13. The dosage form of claim 12 wherein the said biodegradable polymer and hydrophobic antiviral light sensitive compound are placed in the solids chamber, the high-pressure circulation (HPC) loop is pressurized with the SuperFluids aka SFS (supercritical, critical or near-critical fluids with or without small quantities of polar cosolvents), e.g., a mixture of propane:ethanol::80:20 at 3,000 psig and 40° C.) and circulated for a specific time, e.g., 30 minutes and wherein the hydrophobic-enriched SFS stream is then mixed with a feed stream containing hydrophilic constituents said phosphatase enzyme, a chemiluminescence substrate, and a chemiluminescence enhancer that are continuously decompressed through a nozzle into an aqueous buffer (e.g., 10% sucrose).

14. The dosage form of claim 13 wherein hydrophobic polymers and hydrophobic components are dissolved in an SFS at a specific pressure and temperature and mixed with an ethanolic or aqueous solution at the same pressure and the same or different temperature.

15. The dosage form of claim 13 wherein the buffer contains a cross-linking again such as polyvinyl alcohol (PVA) to stiffen and make firmer the nanoparticles.

16. The dosage form of claim 13 wherein the buffer contains the hydrophilic constituents of the therapeutic.

17. The dosage form of claim 13 wherein the pH and ionic strength will be selected for the optimal formation of nanoparticles in terms of size, uniformity and chemical content.

18. The dosage form of claim 13 wherein the polymer nanospheres are lyophilized.

19. The dosage form of claim 12 wherein the nanospheres are orally and intranasally administered for the treatment of COVID-19.

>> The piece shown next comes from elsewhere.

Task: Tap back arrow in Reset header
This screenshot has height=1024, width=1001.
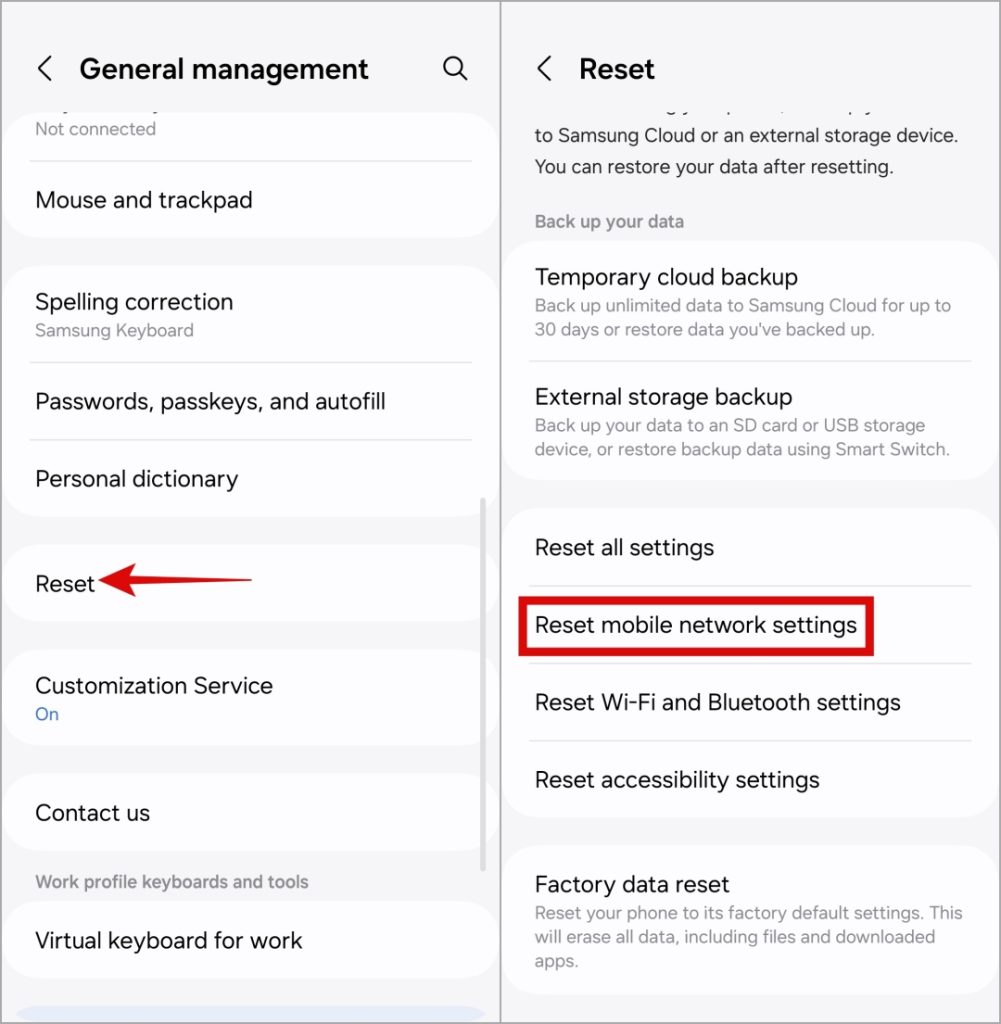Action: click(545, 69)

20. A method of treating COVID-19 by the intravenous administration of an antiviral complex, comprising an antiviral light sensitive compound, a phosphatase enzyme, a chemiluminescence substrate, and a chemiluminescence enhancer, wherein said antiviral light sensitive compound is selected from the group consisting of hypericin, pseudohypericin, and hypocrellin; and wherein said chemiluminescence substrate is a water soluble 1,2-dioxetane; wherein said chemiluminescence enhancer is a quaternary ammonium homopolymer with or without a fluorescent organic compound encapsulated in phospholipid nanosomes; and wherein the said antiviral light sensitive compound is encapsulated in the lipid bilayer of the nanosomes and the said phosphatase enzyme, chemiluminescence substrate, and chemiluminescence enhancer are co-encapsulated in the aqueous core of the nanosomes.